Yakima City Council bans marijuana businesses

YAKIMA, Wash. -- The Yakima City Council, once divided on the issue of how to implement the state's recreational marijuana law, was virtually united Tuesday night when deciding to ban all business activity related to the drug.

Council voted 6 to 1 in favor of the ban on the growing, processing and retail sales of pot within city limits. Council member Kathy Coffey cast the lone no vote.

"I cannot support this ban. I do not think this is a responsible move by this council," Coffey said in dissent.

The rest of the council went along with the ban largely citing federal law that classifies marijuana as an illegal drug. They were not swayed by several claims during the public hearing from people about the millions of dollars in revenue the city would lose, the black market that would continue or the medical value from it.

The stage was set for the ban when Council Member Maureen Adkison switched her position from moving forward with developing regulations for complying with I-502. At that time, Mayor Micah Cawley was on board with that as well, but went along Tuesday night with the rest of council to vote for the ban.

A constant theme was among council members was that Yakima voters rejected I-502 while the state overall approved it overwhelmingly.

"I was elected to support what the majority of people elected me to do," said Council Member Rick Ensey.

A legal interpretation from Attorney General Bob Ferguson that cities could opt out of the strengthened the argument for supporters of the ban. However, members of the community pointed to another part of Ferguson's report that recommended state lawmakers close the loopholes that allow these bans under zoning regulations. A move Ferguson says should be done this legislative session.

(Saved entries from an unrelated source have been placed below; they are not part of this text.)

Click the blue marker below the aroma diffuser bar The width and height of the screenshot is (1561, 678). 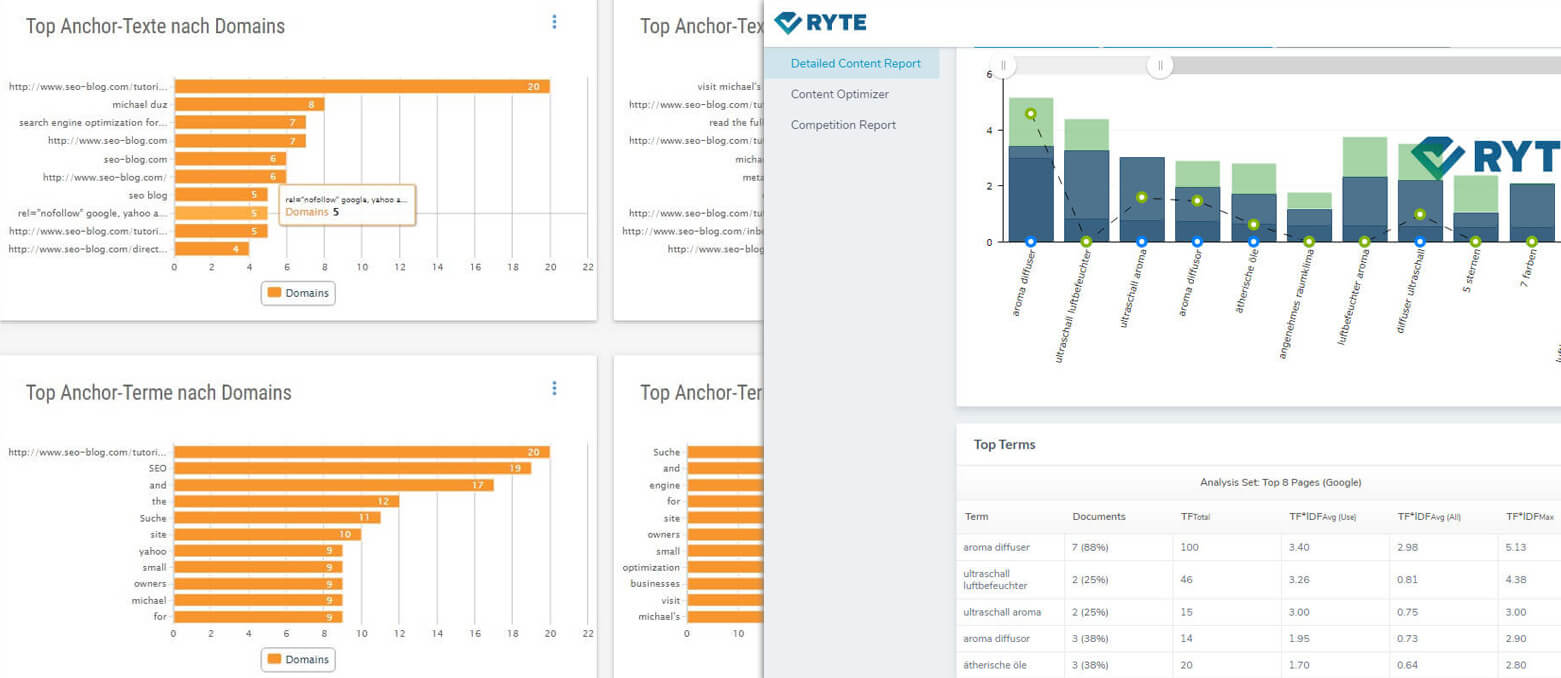[1031, 242]
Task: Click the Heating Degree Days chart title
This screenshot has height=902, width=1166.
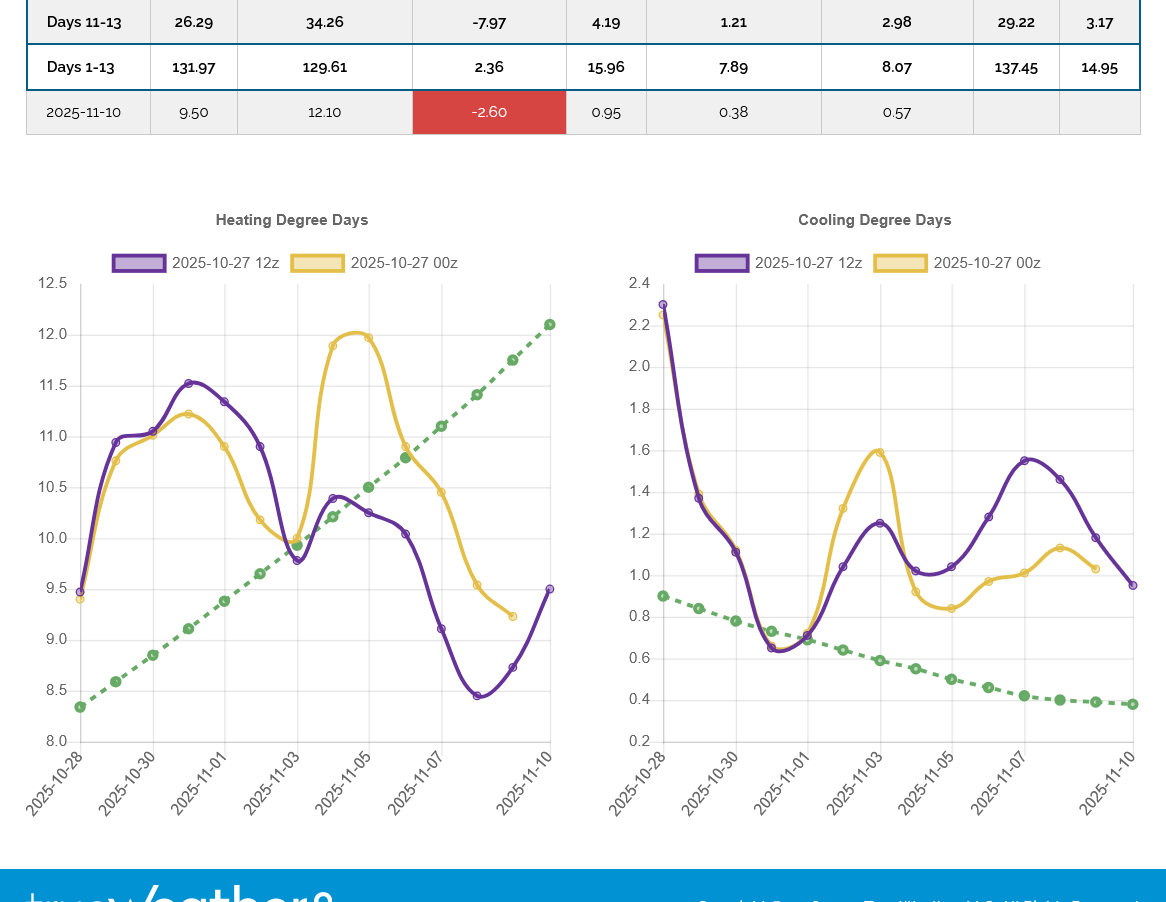Action: click(x=292, y=220)
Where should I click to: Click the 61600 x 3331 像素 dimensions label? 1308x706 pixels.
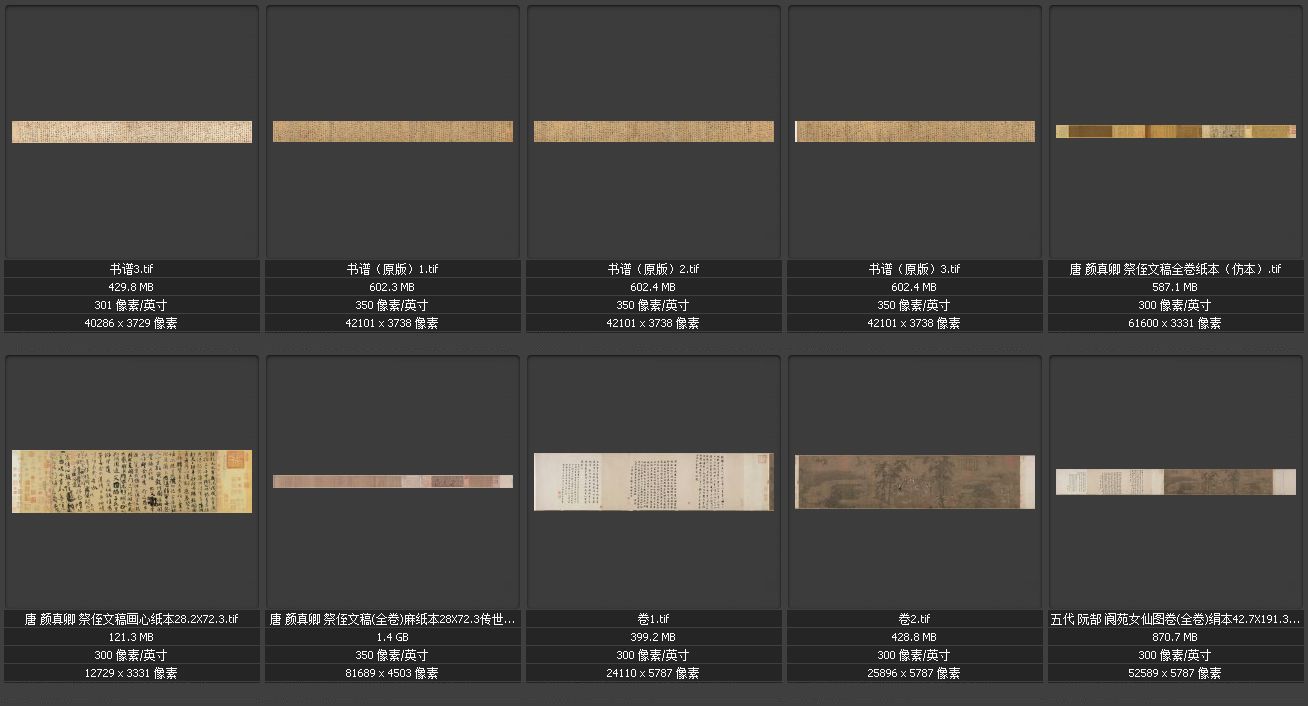tap(1176, 323)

"I don't think it's over and I think we will be addressing this in some fashion by the end of this year.," Ensey said.

Council Member Bill Lover also indicated it's possible this ban might have to repealed, but he still voted for the ban.

Opponents of the ban in the audience argued that Yakima is letting itself fall behind the rest of the state.

The ban only applies to business activity surrounding marijuana. The portion of the law that allows possession of up to an ounce will still be followed.